__Excerpt provided__
***

If we put satellites at each of the Lagrangian points (of the sun/earth system), what adjustments must they make to their internal clocks to remain synchronous with clocks on earth?

There are already a few satellites at L1 (SOHO, ACE, WIND) and L2 (WMAP, Plank, Herschel). So this problem has, ostensibly, been solved. I am particularly interested in the temporal adjustments needed in the L4 and L5 spots.

This doesn’t exactly solve the visualization problem, but could offer some additional understanding to what is going on with the fabric of spacetime at those locations.

(Mods : Let me know if this should be a different thread.)

If we put satellites at each of the Lagrangian points (of the sun/earth system), what adjustments must they make to their internal clocks to remain synchronous with clocks on earth?
This is a good question. In the rotating common rest frame (of Sun, Earth and Satellite) there is no kinetic time dilation. So any difference in clock rates is due to gravitational time dilation, or the effective potential difference (gravitational + centrifugal potential).

There are already a few satellites at L1 (SOHO, ACE, WIND) and L2 (WMAP, Plank, Herschel). So this problem has, ostensibly, been solved. I am particularly interested in the temporal adjustments needed in the L4 and L5 spots.
I don't know the exact engineering solution used.

This doesn’t exactly solve the visualization problem, but could offer some additional understanding to what is going on with the fabric of spacetime at those locations.
The effective potential should have stationary points there, just like in the Newtonian treatment. But visualizing L4 and L5 is tricky, because you need 2 spatial dimensions.

For L1, L2, L3, it is simpler, because they are in line with both massive bodies, so you need only 1 spatial dimension (in the rotating frame).

***

(Part of a data file)
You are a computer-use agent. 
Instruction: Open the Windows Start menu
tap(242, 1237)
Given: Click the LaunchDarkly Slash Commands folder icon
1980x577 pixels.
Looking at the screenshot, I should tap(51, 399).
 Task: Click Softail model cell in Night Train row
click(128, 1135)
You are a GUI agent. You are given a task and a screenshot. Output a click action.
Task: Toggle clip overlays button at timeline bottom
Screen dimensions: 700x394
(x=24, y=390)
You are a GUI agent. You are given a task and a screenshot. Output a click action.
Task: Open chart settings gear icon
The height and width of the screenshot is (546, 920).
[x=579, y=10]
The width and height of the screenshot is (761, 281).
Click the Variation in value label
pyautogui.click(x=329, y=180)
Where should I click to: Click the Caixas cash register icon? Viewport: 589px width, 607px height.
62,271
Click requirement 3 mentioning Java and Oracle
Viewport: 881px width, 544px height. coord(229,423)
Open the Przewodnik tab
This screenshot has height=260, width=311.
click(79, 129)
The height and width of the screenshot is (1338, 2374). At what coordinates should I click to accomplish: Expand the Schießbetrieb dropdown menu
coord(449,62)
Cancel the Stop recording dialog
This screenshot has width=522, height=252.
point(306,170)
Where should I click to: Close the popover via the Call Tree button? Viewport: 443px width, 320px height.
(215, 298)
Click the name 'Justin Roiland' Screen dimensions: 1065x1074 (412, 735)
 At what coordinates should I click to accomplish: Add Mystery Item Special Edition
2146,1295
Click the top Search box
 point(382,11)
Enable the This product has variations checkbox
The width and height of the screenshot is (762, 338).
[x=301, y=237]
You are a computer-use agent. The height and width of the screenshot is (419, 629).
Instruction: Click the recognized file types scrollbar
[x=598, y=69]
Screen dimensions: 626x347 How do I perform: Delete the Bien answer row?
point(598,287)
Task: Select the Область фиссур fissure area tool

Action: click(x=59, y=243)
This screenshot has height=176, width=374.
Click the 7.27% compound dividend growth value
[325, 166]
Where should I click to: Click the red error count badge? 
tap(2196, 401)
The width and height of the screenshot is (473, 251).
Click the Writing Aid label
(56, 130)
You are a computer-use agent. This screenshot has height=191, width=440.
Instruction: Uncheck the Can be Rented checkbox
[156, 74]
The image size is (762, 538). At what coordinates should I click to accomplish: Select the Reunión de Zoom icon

***

__The task__
Continue the forum thread on clock synchronization at the Lagrangian points, picking up after its final sentence.

__Output__
Here is the space-propertime diagram and a geodesic freefall worldline for a single massive body in an non rotating frame:

The red path is the geodesic world-line of a free falling object, that oscillates through a tunnel through a spherical mass. Note that the geodesic always deviates towards the "more stretched" proper time, or towards greater gravitational time dilation. Gravitational time dilation has an extreme point at the center of the mass (gradient is zero), so there is no gravity there (but the maximal gravitational time dilation).

Here is a rough sketch of such a space-propertime diagram for two massive body in the rotating common rest frame (it's supposed to be a surface of revolution around the shown space axis, like above):

Note that since geodesics deviate towards the "fatter parts" (greater time dilation / lower potential), the shown L points are unstable in the radial direction. This is also true based on the Newtonian potential (below). You actually need the Coriolis force to explain why any of them are semi-stable:

https://www.math.arizona.edu/~gabitov/teaching/141/math_485/Final_Report/Lagrange_Final_Report.pdf

Last edited:
D.S.Beyer
D.S.Beyer
Here is a rough sketch of such a space-propertime diagram for two massive body in the rotating common rest frame (it's supposed to be a surface of revolution around the shown space axis, like above):

View attachment 272668

Note that since geodesics deviate towards the "fatter parts" (greater time dilation / lower potential), the shown L points are unstable in the radial direction. This is also true based on the Newtonian potential (below). You actually need the Coriolis force to explain why any of them are semi-stable:

This is, quite possibly, the most instructive visual I've seen online in many years.
It wonderfully grounds these 'space proper-time diagrams', which are easily one of the most abstract visuals that come up in discussions like this.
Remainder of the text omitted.